Now, here I am, looking back, and I am amazed at how fast the months flew past.
It hasn’t been the easiest year. I think it was around August when I knew for certain that I was pretty much healed from the surgery, but still had constant aching pain.
And wouldn’t you know it, there was some evidence that the worst pain inducing culprit in my body may not have been my hip after all.
It turns out that there is a cyst in my spine growing at an odd place that might have been making my life a little bit worse for the past three years.
Tomorrow I am having a test to figure out what exactly it is, and what exactly it’s doing to me. And I have to admit, I am scared.
I think that perhaps the hardest part of the last year hasn’t been the physical part so much as the emotional. It’s been a struggle on a daily basis to see people who ask me “How is your leg?” “Looks like you recovered well! How are you feeling?” and so on. What can I say? “Oh, actually, the hip is fine now, thanks for asking. My pain may actually be caused by a problem with my spine, so now I have to figure out what that’s all about.” Who has the time to listen? Mostly I just smile and say “Yep. All healed!”
It’s like I’ve been lying for months.
And my career is not the easiest to have when dealing with chronic pain. No one wants to be pushed through a workout by a grimacing weakling who feels about ready to burst into tears. Of course not. I’ve had to be strong for my clients.
It’s not a bad thing.
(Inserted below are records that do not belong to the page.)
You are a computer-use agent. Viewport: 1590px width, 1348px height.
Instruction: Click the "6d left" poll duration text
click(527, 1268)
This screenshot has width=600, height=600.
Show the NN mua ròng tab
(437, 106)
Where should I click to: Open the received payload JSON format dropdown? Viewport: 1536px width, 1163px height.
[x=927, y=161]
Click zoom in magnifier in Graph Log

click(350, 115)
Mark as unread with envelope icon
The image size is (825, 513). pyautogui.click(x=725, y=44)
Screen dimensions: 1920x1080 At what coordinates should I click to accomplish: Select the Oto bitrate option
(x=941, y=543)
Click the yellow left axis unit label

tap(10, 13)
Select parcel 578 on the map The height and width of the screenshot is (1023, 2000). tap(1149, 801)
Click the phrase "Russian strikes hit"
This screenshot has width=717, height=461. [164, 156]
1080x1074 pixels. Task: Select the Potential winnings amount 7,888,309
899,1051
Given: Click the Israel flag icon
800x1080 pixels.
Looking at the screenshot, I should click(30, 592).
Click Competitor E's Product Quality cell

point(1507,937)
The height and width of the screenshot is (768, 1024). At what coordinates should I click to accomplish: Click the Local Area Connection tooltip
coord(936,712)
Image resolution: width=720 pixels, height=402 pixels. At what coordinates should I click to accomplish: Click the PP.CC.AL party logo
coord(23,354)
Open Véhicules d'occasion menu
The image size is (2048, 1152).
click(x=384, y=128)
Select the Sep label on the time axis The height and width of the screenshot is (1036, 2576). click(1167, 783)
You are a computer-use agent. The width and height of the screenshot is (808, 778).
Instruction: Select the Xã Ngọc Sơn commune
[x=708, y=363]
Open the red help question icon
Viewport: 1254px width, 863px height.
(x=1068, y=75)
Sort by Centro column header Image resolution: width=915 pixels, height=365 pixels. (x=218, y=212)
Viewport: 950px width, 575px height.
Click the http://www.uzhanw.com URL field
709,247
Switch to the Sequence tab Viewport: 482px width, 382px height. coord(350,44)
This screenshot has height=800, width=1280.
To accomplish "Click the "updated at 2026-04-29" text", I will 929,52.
On the contrary, I think it’s a big reason why I recovered so quickly from surgery.
So. What does all of this have to do with a leopard-print cardigan?
I wore this to the hospital when I was having my surgery, an event I think I documented comprehensively here.
Yes, I wore it over that blue dress, and it made me happy. I know that I have many, many animal print haters out there who are cringing at this and will vote down every animal print anything I list.
But I do love just a touch of leopard in an unexpected way. And I have always been a huge Betsey Johnson fan, even if I haven’t always felt brave enough to try some of her more avant garde styles.
I was very, very excited to find this at Uncle Sal’s on a half-price Wednesday. I know it is missing three of the diamond buttons, but I still think it’s fun.
So. What does this have to do with the grey satin Betsey Johnson peep-toes?
Well, I thought I would throw them into the picture to dazzle my leopard haters a little bit. I bought these, along with two other amazing pairs, on Saturday at an ideeli red sale, one of my favorite occurrences in the world. (Go here to try ideeli)
And I also just wanted to look at them some more and remind myself that when I am through with this scary procedure, I can think of an occasion to wear these.
And also to reiterate that, contrary to what my mother believes, wearing heels did not cause my spine trouble. 99% of every week I am in sneakers. That minuscule 1% in heels could not have this effect on anyone. Just so you know.
I know that in the end of all this I will be just fine. It seems like every day I am amazed by another example of the resilience of the human race, physically and mentally. It’s the path to getting there that has me a little worried at the moment.
I have to apologize that this post is so random. I just can’t get my mind to focus on anything else right now.
Why don’t you vote on this cardigan?

4 Comments

  1. bwaylova's avatar

    1. Those shoes……GAH!!!!! AMAZING!!!
    2. The sweater is so cute and I’m a leapord print lover, I have at least 3 pairs of shoes with leapord print.
    3.Notice everything makes its way back to shoes…

  2. Molly's avatar
    Molly

    The sweater is adorable and bold and the shoes are smoking. And, you are amazingly strong and resilient. You WILL be fine. xoxo

  3. Maria's avatar
    Maria

    Oh Kerry!! I am going to be thinking about you ALL DAY!! All positive energy will be coming in your direction!! I just know that you are going to be fine!! Please keep me posted!! I love the sweater and I love you!! XOXO

  4. Angelica's avatar
    Angelica

    I love Betsey Johnson, and both the shoes and the sweater are awesome! Blue leopard print… amazing! Totally keep!